In the listing below, the line containing "You are a computer-use agent. This" marks the end; copy exactly every line from the first through that one.
━━━━━━━━━━━━━━━━
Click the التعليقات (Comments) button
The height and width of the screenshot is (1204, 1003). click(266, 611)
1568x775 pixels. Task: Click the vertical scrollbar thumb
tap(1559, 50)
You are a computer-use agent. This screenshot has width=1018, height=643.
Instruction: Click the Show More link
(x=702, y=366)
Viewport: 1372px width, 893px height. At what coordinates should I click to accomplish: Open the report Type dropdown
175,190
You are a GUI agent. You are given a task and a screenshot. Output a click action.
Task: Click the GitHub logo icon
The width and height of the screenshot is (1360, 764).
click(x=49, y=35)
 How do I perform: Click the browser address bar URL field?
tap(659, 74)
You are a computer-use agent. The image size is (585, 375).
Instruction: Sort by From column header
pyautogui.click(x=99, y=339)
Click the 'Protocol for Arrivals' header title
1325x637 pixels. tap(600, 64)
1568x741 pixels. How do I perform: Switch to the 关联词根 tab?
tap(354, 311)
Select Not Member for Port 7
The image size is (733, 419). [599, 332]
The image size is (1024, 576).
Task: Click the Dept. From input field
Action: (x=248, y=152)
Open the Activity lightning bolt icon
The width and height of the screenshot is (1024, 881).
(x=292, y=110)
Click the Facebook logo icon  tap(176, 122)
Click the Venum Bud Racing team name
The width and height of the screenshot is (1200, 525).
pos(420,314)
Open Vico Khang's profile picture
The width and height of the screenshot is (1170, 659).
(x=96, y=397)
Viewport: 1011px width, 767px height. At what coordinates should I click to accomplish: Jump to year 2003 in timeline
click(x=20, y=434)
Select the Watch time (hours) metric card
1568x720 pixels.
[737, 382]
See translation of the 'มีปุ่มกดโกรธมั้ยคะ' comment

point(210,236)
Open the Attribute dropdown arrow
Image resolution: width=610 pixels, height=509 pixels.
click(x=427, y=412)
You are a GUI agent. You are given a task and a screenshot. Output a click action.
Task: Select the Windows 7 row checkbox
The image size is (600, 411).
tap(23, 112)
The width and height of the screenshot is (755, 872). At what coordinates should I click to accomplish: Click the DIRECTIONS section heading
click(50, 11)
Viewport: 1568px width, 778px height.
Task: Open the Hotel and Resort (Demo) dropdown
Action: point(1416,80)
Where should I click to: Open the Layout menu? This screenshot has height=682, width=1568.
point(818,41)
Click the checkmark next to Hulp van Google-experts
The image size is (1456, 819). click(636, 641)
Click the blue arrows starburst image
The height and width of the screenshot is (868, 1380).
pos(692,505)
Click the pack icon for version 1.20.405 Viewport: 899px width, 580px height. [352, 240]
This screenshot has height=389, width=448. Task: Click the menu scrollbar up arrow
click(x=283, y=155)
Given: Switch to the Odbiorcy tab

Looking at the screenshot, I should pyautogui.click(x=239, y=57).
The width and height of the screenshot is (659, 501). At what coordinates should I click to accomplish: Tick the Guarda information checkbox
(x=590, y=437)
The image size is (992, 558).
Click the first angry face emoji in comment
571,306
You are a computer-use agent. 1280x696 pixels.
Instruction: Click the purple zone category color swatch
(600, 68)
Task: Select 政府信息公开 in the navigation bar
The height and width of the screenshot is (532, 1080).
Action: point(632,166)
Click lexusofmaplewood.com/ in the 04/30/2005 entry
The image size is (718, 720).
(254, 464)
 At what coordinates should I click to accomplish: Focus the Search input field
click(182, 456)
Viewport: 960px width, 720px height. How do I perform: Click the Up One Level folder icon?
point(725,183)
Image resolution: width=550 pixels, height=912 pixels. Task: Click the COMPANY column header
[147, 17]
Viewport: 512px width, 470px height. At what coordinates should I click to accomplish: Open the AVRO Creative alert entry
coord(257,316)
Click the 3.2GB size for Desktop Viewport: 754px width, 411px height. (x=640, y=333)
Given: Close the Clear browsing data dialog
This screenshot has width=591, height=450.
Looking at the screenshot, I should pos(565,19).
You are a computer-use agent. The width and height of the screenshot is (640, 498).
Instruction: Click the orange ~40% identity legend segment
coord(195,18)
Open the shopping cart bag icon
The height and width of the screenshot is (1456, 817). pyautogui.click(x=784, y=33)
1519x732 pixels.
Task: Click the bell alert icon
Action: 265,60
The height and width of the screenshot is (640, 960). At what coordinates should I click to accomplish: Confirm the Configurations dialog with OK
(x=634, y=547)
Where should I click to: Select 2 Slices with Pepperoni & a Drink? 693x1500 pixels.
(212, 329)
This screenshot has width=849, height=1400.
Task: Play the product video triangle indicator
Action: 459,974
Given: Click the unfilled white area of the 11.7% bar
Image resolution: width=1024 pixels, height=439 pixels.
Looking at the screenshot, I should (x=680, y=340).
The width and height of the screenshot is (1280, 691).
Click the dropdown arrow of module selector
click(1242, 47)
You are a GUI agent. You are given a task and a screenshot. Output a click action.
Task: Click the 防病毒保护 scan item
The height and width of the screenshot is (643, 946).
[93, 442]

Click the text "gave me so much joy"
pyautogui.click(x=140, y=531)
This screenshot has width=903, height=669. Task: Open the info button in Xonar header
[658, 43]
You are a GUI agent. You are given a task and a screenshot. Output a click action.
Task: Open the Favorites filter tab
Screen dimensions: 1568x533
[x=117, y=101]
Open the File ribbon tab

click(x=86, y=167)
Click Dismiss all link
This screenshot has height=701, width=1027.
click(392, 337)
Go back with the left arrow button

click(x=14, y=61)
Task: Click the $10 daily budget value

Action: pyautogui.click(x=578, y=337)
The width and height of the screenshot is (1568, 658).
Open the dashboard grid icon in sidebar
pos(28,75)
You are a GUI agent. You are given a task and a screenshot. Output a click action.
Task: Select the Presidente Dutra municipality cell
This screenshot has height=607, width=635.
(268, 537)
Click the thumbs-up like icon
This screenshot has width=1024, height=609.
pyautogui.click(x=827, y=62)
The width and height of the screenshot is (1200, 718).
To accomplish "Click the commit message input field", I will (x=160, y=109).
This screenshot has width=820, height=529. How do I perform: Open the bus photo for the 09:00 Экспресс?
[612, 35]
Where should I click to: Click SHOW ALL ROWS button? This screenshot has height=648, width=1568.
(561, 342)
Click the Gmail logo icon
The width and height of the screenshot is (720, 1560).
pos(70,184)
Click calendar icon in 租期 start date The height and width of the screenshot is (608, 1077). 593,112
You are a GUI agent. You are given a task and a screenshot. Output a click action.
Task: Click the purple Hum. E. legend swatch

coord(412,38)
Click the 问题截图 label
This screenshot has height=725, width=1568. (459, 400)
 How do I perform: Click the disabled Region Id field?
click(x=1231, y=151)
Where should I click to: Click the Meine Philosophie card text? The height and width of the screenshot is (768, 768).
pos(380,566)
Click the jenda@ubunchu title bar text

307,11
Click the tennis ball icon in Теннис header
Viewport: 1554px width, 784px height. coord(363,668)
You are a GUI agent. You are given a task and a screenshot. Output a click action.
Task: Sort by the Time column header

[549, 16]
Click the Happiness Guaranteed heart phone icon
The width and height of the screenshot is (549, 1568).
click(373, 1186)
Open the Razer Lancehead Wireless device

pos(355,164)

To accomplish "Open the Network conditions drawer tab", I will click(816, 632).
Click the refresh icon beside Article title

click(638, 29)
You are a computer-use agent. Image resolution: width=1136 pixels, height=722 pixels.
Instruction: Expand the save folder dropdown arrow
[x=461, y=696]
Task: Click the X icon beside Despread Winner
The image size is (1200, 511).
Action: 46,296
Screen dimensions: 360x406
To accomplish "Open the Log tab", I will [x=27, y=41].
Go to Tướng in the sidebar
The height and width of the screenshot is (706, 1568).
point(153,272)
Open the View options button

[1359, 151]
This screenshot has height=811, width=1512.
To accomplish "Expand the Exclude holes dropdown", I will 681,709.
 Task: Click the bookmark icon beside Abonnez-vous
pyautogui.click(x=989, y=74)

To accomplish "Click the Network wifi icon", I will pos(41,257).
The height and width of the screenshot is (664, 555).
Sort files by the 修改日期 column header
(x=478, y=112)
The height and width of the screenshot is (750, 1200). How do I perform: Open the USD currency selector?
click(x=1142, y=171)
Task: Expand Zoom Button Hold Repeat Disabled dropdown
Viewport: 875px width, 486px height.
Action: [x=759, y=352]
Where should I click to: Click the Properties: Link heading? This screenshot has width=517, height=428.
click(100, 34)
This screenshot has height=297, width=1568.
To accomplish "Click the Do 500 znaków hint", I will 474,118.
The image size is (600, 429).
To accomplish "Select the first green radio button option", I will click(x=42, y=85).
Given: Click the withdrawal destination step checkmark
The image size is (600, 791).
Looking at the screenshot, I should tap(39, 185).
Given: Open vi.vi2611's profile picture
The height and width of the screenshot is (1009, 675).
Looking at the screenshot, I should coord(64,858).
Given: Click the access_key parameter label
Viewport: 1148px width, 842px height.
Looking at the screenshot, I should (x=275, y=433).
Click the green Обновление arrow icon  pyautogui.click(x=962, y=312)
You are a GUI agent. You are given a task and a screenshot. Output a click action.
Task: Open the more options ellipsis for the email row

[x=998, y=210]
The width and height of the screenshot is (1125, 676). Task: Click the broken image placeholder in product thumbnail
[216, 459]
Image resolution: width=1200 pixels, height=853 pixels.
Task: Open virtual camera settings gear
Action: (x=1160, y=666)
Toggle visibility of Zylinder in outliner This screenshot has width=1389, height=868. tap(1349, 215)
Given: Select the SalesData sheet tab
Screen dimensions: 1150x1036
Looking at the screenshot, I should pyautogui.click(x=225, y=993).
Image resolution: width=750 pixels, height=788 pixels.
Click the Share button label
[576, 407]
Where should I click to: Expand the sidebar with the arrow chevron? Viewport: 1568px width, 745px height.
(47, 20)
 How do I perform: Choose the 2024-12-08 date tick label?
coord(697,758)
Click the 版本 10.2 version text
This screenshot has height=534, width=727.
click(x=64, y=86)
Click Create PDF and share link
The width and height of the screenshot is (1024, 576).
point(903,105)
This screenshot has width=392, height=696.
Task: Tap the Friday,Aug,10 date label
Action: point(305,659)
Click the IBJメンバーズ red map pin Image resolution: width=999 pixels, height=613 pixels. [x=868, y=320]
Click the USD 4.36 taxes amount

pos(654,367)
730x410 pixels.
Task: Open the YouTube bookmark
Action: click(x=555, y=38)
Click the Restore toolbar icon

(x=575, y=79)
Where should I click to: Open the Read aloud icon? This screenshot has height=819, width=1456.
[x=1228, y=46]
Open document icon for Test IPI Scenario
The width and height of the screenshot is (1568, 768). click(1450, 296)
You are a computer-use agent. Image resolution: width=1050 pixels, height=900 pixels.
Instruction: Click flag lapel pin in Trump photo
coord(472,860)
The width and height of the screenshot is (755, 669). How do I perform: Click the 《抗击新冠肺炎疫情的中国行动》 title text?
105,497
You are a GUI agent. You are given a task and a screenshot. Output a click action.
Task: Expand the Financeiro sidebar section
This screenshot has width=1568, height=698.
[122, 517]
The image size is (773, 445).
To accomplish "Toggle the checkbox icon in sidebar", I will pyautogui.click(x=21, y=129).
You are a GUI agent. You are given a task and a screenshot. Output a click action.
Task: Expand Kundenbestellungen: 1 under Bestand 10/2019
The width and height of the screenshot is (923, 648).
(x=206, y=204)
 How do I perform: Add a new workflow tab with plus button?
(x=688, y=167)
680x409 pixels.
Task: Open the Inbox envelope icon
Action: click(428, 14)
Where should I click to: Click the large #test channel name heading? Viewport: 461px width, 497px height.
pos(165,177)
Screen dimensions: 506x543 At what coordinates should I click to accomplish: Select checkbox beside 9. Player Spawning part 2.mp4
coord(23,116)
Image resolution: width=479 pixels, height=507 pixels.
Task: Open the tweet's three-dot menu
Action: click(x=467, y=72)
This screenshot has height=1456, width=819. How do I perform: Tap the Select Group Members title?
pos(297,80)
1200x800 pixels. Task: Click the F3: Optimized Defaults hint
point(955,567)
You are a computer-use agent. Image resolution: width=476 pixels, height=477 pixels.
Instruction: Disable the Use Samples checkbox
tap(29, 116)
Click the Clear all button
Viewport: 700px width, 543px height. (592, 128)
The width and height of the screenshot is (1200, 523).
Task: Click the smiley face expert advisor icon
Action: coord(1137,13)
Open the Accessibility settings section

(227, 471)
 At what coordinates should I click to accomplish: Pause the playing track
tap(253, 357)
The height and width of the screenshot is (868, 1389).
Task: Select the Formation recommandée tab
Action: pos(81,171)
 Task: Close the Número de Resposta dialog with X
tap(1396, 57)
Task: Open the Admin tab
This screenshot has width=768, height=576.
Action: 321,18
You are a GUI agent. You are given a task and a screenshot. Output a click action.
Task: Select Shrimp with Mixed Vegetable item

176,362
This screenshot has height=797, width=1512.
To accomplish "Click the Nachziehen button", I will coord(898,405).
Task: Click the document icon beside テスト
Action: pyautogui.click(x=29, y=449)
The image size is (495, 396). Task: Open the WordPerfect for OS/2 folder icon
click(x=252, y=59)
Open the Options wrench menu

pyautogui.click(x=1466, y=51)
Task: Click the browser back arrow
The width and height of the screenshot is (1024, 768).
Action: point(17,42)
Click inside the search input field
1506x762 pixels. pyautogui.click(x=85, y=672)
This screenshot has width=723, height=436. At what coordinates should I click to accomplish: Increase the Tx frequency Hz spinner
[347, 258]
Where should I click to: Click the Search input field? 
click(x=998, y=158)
━━━━━━━━━━━━━━━━
* RESPONSE *
Click the التعليقات (Comments) button
The height and width of the screenshot is (1204, 1003). click(266, 611)
1568x775 pixels. Task: Click the vertical scrollbar thumb
tap(1559, 50)
You are a computer-use agent. This screenshot has width=1018, height=643.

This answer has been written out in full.